FBI recovers two Taos treasures missing for 40 years
By Geoffrey Plant

Forty years ago, art thieves targeted the Harwood Foundation, an unassuming public library on LeDoux Street with a small exhibition gallery upstairs. A woman distracted the librarian while a mustachioed man removed Victor Higgins’ “Aspens” and Joseph Henry Sharp’s “Indian Boy in Full Dress” and left with them under a long coat.
Thanksgiving that same year, a man and woman used a similar M.O. to lift Willem de Kooning’s “Woman-Ochre” from the University of Arizona Museum of Art in Tucson.
The bizarre 2017 tale surrounding the return of de Kooning’s masterpiece led investigators to the missing works by two members of the Taos Society of Artists.
All three paintings were secreted away for decades in the remote community of Cliff, New Mexico, where they hung inside an innocuous-seeming married couple’s home until 2017. Jerry Alter died in 2012. Rita Alter passed away in 2017. That summer, their nephew cleared out their home.

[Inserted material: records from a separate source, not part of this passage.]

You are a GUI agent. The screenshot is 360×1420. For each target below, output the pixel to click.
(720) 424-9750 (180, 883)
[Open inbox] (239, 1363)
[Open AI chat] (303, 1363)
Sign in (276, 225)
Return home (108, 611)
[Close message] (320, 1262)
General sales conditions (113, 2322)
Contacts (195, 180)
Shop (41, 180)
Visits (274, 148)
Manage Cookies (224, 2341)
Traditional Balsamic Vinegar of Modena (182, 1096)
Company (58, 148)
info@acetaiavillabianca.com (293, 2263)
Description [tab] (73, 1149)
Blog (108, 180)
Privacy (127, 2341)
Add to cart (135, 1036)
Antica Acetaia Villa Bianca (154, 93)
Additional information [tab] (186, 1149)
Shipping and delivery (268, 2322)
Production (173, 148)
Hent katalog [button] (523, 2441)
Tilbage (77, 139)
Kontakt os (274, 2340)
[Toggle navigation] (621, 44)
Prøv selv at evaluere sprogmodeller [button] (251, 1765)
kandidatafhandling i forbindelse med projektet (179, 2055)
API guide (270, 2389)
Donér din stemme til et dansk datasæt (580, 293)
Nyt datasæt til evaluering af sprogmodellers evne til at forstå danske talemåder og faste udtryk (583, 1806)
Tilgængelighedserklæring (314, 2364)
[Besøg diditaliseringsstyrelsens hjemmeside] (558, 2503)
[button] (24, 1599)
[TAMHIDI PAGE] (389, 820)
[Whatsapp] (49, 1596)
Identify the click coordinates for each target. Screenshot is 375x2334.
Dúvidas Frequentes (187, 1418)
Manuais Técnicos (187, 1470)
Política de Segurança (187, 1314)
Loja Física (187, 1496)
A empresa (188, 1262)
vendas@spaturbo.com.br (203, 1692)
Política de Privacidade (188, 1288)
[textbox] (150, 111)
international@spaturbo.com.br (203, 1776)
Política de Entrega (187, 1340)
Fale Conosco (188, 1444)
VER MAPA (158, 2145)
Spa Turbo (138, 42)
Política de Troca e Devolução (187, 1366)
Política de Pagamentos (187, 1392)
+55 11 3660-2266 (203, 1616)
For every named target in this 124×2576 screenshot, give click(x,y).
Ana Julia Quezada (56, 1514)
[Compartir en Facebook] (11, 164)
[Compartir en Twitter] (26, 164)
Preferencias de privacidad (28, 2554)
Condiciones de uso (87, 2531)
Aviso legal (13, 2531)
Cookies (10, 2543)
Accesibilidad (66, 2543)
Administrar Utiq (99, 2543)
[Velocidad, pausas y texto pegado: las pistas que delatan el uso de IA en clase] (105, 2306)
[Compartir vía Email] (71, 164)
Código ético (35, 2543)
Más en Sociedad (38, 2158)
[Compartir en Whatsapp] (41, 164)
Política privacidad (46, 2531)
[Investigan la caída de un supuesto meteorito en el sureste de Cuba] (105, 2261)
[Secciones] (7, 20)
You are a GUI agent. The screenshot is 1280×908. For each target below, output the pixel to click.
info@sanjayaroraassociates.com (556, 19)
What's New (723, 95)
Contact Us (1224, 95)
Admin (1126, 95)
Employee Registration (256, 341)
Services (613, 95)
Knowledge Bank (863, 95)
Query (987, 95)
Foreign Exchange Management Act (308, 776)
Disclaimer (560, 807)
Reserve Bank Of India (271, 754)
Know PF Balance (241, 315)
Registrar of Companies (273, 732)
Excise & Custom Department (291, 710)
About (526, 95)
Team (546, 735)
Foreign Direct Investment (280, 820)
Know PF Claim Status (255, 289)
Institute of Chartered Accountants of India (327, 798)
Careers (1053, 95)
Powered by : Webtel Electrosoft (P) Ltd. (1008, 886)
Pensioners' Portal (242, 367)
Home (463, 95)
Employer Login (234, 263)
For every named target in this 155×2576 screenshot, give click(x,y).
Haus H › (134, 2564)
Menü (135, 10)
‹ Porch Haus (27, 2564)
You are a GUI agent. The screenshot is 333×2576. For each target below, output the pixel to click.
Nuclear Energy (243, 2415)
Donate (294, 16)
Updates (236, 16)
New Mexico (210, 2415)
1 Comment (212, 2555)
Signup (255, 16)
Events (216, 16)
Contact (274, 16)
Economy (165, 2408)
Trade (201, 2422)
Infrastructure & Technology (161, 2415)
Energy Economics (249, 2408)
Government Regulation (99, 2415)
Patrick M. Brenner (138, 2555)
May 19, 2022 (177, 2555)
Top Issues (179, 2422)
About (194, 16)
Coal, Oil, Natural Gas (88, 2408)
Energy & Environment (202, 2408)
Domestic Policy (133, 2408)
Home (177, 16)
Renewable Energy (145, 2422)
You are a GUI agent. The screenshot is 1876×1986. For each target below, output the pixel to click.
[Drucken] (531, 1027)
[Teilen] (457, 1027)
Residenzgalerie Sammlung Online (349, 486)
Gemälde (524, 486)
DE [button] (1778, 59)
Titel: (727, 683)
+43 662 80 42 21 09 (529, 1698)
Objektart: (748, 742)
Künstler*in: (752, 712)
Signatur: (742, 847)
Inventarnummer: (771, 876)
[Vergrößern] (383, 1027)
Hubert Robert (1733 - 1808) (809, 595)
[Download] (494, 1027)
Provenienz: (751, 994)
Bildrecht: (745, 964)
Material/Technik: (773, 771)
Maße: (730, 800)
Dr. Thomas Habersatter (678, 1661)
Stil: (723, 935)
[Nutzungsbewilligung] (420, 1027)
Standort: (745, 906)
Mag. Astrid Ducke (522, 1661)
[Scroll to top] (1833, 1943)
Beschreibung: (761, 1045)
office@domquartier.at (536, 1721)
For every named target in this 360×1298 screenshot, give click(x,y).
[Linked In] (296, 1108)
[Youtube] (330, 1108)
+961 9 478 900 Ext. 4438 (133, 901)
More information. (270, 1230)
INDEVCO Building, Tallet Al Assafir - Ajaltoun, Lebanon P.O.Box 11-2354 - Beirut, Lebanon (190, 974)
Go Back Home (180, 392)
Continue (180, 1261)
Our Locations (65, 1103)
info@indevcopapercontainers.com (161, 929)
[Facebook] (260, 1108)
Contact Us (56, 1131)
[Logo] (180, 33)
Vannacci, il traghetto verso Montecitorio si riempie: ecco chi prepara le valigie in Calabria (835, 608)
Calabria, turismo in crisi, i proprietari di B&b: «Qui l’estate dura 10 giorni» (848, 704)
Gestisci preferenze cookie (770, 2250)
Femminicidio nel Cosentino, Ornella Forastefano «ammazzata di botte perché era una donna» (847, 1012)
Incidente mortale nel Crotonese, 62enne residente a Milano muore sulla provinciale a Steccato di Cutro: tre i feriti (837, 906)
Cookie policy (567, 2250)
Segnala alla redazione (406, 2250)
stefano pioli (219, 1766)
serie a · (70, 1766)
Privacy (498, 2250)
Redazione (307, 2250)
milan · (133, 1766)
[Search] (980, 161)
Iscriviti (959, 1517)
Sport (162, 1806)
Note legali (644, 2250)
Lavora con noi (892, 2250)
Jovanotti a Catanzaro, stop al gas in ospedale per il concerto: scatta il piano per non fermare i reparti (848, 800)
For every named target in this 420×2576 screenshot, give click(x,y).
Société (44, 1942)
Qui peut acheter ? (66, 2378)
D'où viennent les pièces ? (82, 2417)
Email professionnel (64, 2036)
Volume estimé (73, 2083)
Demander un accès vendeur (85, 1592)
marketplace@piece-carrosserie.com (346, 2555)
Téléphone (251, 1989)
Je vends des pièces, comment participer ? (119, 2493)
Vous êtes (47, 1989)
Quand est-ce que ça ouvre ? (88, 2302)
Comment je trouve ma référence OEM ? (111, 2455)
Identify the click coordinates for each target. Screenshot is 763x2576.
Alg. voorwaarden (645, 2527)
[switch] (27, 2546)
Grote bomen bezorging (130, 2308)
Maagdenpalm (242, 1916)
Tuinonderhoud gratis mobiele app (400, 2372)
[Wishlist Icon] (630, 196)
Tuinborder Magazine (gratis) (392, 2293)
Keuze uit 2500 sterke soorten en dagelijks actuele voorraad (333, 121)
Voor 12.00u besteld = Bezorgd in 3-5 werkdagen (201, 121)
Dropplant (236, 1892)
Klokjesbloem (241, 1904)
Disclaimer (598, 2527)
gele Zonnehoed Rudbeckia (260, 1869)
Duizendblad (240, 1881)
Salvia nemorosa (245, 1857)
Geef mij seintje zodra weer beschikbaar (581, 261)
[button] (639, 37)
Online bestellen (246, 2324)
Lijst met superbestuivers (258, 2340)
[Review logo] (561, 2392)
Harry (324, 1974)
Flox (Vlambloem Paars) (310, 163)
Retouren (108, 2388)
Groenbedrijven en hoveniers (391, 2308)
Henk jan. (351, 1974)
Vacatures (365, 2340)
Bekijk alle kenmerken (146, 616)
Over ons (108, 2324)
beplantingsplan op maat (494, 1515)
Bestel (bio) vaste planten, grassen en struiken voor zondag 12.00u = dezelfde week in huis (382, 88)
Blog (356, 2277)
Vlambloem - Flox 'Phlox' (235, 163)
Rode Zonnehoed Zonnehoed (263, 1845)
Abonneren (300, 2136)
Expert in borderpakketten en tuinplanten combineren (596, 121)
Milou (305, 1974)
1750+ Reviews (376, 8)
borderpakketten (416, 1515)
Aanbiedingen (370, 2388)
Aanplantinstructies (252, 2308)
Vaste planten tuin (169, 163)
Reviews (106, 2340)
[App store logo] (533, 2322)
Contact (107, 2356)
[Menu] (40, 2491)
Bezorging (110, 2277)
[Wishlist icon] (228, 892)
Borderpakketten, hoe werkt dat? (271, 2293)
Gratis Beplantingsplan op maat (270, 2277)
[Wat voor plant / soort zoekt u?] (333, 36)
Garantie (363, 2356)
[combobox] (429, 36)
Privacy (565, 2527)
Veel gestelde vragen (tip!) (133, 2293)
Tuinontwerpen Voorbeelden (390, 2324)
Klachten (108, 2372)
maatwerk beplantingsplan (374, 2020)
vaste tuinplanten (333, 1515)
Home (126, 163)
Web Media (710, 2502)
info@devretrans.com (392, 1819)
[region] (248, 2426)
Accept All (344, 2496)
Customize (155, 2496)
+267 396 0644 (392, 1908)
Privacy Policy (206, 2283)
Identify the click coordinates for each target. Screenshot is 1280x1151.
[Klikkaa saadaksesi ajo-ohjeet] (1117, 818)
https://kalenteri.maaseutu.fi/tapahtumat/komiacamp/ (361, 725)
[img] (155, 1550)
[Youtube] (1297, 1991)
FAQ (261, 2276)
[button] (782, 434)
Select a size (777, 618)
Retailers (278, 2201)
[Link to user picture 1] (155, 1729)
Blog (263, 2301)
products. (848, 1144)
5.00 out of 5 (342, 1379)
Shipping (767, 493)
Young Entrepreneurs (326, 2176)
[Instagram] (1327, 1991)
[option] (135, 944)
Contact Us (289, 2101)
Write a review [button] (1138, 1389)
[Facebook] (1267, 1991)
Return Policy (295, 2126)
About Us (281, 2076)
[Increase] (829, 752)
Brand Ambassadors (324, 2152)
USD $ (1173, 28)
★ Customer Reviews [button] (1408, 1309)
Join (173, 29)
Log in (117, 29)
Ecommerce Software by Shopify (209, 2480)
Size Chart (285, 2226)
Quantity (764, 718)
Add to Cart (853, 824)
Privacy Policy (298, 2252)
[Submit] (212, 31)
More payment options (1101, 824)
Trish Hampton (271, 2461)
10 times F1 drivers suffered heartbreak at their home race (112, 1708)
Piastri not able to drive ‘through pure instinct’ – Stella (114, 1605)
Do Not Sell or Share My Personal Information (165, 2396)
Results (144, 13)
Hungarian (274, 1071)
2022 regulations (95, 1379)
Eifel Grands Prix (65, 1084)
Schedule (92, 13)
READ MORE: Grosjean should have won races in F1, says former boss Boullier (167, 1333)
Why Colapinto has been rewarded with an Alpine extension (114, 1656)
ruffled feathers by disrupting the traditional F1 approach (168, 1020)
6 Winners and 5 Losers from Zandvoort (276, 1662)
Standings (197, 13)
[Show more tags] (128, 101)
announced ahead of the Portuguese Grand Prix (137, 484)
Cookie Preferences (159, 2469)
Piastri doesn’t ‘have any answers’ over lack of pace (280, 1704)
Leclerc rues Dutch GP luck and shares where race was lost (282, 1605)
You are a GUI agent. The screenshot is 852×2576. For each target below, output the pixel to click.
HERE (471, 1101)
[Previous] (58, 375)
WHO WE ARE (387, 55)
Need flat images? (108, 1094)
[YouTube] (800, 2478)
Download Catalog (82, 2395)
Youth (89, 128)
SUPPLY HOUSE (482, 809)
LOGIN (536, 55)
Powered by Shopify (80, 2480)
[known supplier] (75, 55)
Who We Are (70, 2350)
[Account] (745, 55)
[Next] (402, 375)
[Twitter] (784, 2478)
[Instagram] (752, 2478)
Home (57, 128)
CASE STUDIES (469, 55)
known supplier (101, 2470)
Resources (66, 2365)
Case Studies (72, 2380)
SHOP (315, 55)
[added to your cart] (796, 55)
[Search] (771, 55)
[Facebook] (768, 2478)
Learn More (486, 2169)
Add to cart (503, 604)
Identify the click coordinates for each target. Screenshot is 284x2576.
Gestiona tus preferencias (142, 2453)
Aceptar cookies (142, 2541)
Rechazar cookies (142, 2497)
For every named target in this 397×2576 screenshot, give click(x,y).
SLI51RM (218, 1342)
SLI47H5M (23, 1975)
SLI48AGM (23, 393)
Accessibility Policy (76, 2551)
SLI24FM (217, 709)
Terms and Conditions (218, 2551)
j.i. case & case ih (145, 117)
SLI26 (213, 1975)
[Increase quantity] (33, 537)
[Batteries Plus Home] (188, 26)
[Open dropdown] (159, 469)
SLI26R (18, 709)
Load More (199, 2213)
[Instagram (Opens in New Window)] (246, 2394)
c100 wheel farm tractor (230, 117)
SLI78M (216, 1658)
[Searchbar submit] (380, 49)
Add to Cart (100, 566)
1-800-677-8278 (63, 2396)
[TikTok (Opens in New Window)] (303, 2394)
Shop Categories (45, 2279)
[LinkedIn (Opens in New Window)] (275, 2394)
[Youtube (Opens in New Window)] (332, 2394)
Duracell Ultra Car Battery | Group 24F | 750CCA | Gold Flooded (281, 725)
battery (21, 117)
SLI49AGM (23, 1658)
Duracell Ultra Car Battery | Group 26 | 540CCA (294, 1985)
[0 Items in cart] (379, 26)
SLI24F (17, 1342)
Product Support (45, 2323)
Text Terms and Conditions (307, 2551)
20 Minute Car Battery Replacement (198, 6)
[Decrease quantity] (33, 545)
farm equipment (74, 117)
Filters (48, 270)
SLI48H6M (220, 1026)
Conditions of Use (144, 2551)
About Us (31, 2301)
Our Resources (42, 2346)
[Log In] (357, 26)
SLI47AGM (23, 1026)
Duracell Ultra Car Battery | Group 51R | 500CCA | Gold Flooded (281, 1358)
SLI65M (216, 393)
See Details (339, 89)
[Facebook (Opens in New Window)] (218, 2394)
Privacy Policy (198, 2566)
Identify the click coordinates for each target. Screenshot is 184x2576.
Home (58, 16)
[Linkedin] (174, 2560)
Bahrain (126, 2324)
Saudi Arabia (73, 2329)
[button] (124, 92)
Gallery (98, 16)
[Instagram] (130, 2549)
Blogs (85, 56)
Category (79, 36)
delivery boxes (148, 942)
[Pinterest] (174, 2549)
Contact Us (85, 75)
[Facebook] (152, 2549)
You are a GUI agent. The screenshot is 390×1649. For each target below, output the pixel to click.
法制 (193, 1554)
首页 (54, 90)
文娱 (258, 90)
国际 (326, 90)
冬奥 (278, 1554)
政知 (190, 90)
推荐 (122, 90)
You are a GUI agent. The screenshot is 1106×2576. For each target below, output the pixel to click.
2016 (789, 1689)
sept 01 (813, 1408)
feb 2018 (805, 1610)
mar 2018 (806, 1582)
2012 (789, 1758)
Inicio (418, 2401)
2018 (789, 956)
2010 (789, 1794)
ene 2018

He engaged a Silver City estate sale company to collect the bulk of the home’s contents, donating other items to a tiny Silver City thrift shop. Removed from the back of the Alter’s bedroom door, the de Kooning went to the estate company’s resale shop, where customers soon identified it as “Woman-Ochre.” News spread like wildfire across the art world that the stolen 1955 work of abstract expressionism, now valued at $160 million, had been found.
After some twists and turns, and a lengthy restoration process, it was returned to the University of Arizona last year.
Initial speculation that the Alters stole from the art museums strictly to keep the works for themselves morphed into theories by amateur investigators that the couple were professional art thieves. They traveled internationally and domestically several times each year, living beyond their means.
A photo shown in the 2022 documentary film “The Thief Collector” shows both Taos Society of Artists paintings on a cozy-looking wall beneath which Jerry Alter is seated playing a clarinet while reading sheet music.
The Higgins and Sharp paintings were among the items donated to the humble Town and Country Garden Club Thrift Store. The nonprofit behind the store ultimately sold the works through the Scottsdale Art Auction in 2018 for $93,600 and $52,650, respectfully. The shop closed in 2021.
In 2024, true crime writer Lou Schachter did some sleuthing to uncover the stolen Taos paintings, writing in a series of articles published by Medium, “In the movie, a garden club volunteer describes the auctioned works and mentions their artists: Joseph Henry Sharp, Victor Higgins, and R.C. Gorman.”
Schachter found a 1985 Taos News story on the Harwood thefts, traced the paintings to the Scottsdale auction and notified the Harwood. In April 2024, the Harwood asked the FBI to track down the paintings, which were found by December.
Juniper Leherissey, executive director at the Harwood Museum of Art, said, “We’re hopeful they will be returned between now and September. We anticipate getting them back.”
Two empty frames representing the stolen works are on display with “Return of Taos Treasures,” an exhibition featuring Joseph Henry Sharp and Victor Higgins’ works from the Harwood’s collection on display until Sept. 7.
The Harwood Museum of Art’s permanent collection includes over 6,500 works of art, including pieces by Sharp, Higgins and the Taos Society of Artists, established July 19, 1915 by Sharp and five other artists and later joined by Higgins, who was also on the founding board of the Harwood Foundation.